A Cuban and U.S. flag wave from the balcony of the Hotel Saratoga where a U.S. Congressional delegation is staying in Havana, Cuba, on Monday.

Ramon Espinosa/AP

The United States and Cuba will hold a second round of talks aimed at normalizing diplomatic relations in Washington, next week.

State Department spokeswoman Jen Psaki made the announcement during her daily press conference on Tuesday.

Reuters reports:

"The sides held historic negotiations in Havana last month and the next round is seen by U.S. officials as critical to fleshing out details on re-establishing ties.
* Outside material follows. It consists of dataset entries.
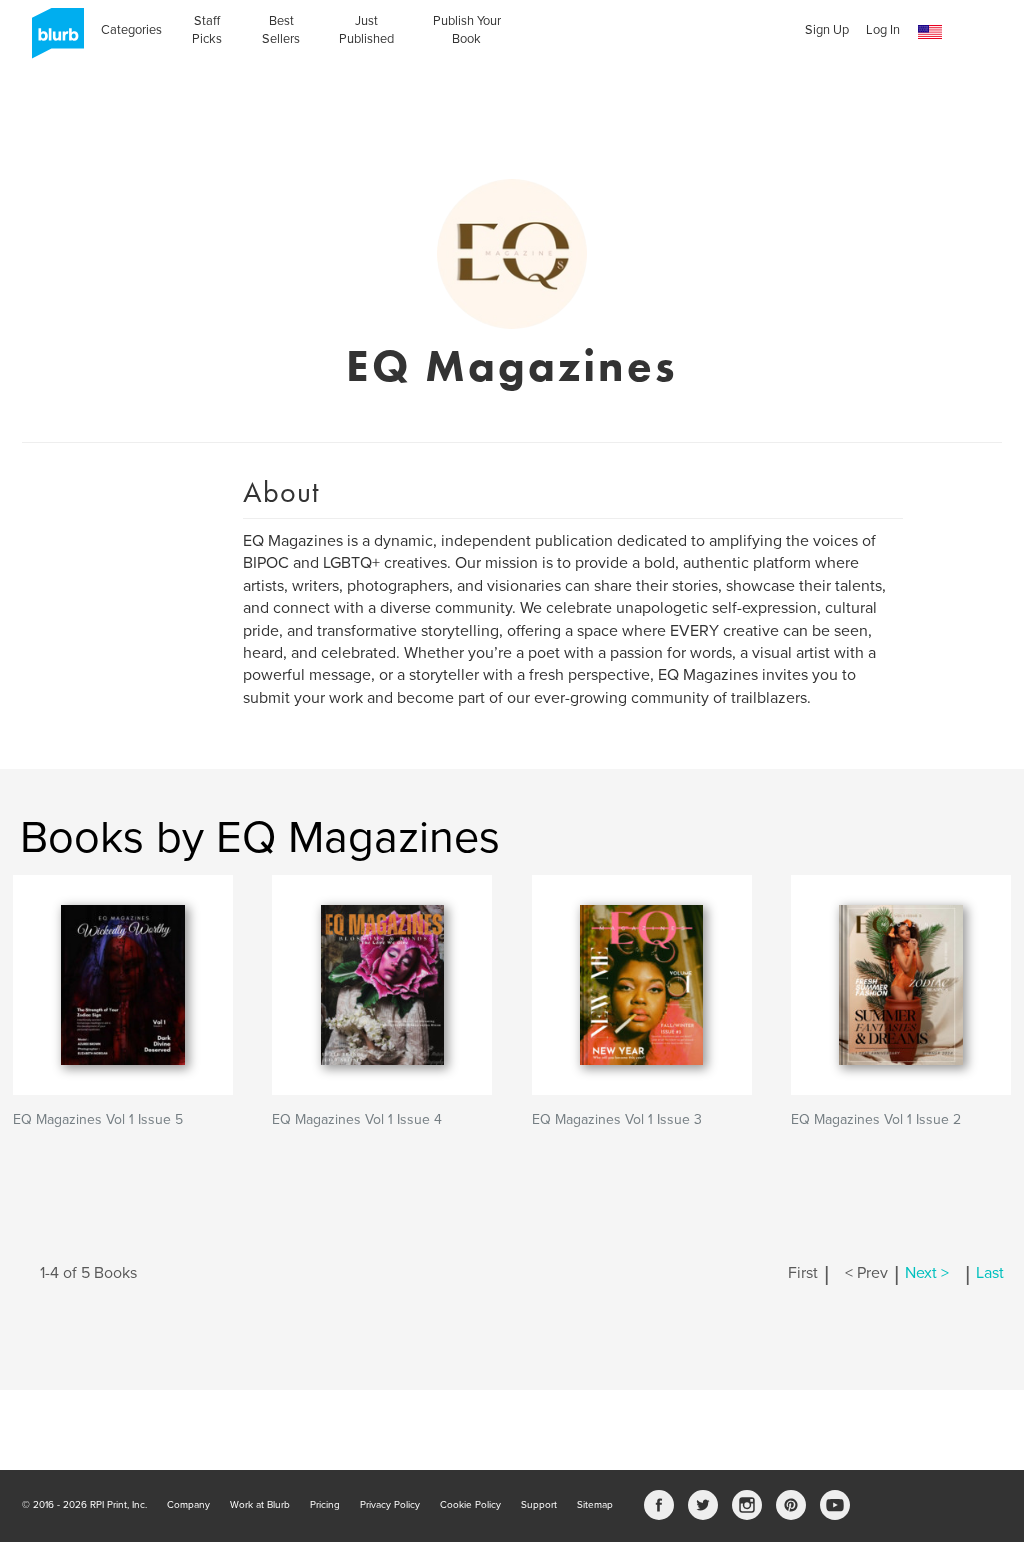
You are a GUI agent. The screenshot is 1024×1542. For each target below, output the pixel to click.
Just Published (366, 30)
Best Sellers (281, 30)
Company (188, 1505)
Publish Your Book (467, 30)
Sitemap (595, 1505)
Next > (927, 1273)
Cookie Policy (470, 1505)
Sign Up (827, 30)
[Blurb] (52, 40)
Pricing (325, 1505)
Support (539, 1505)
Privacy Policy (390, 1505)
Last (990, 1273)
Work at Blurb (260, 1505)
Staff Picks (207, 30)
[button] (930, 32)
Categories (131, 30)
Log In (883, 30)
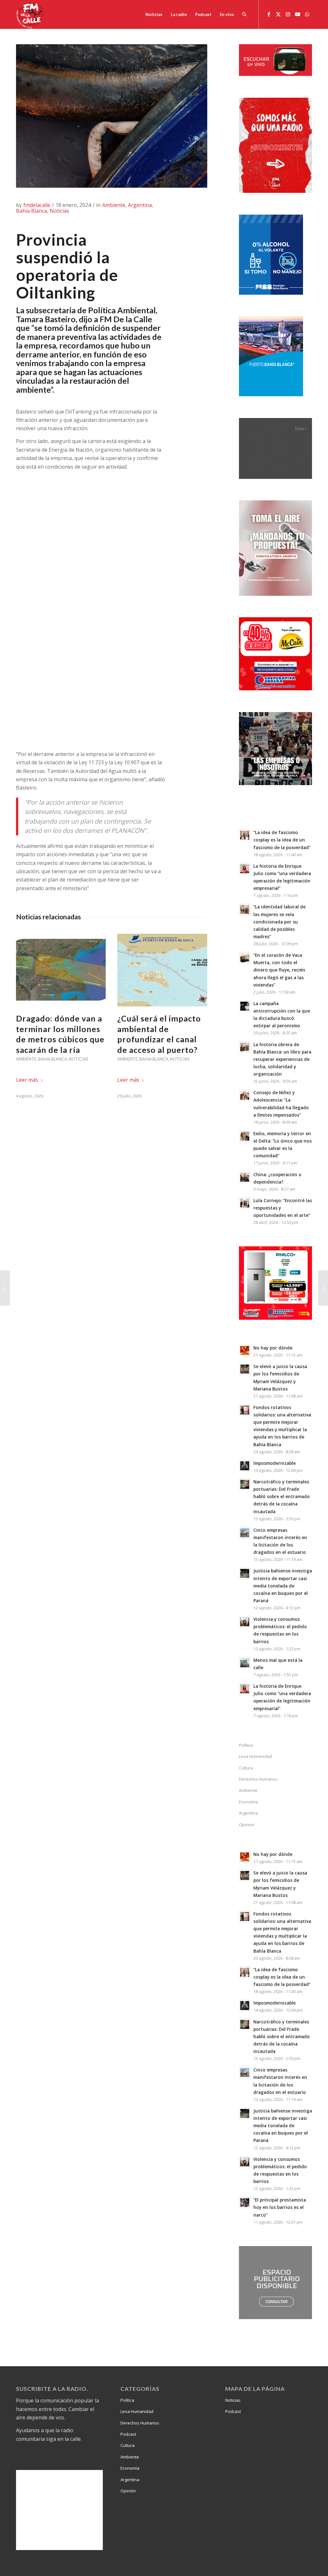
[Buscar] (244, 14)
"In particular, the United States wants to reopen the U.S. embassy in Havana before Cuba is officially removed from the U.S. list of state sponsors of terrorism. It also wants travel restrictions on U.S. diplomatic staff in Cuba lifted.

"Cuba made clear in last month's talks that it first wants to be removed from the terrorism list and wants Washington to halt support for Cuban political dissidents, a step the United States has firmly rejected."

The Associated Press caught up with Senators Mark Warner of Virginia, Claire McCaskill of Missouri and Amy Klobuchar of Minnesota, who were in Havana over the weekend. Klobuchar has introduced a bill in Congress that would lift the U.S. embargo on the island.

The AP reports the senators said they were looking at next week's meetings with hope and expectations.

Quoting Warner, the AP adds:

"He did not say if he expected the pending issues to all be resolved in the coming round of talks but told a large group of reporters, most from Cuban state media, that diplomats often moved more slowly than politicians want. The next three to six months are a key window for progress in the normalization of ties between Cuba and the U.S., he said.

"'Frankly I'm optimistic because the negotiators are two women and we know how to get things done,' McCaskill said."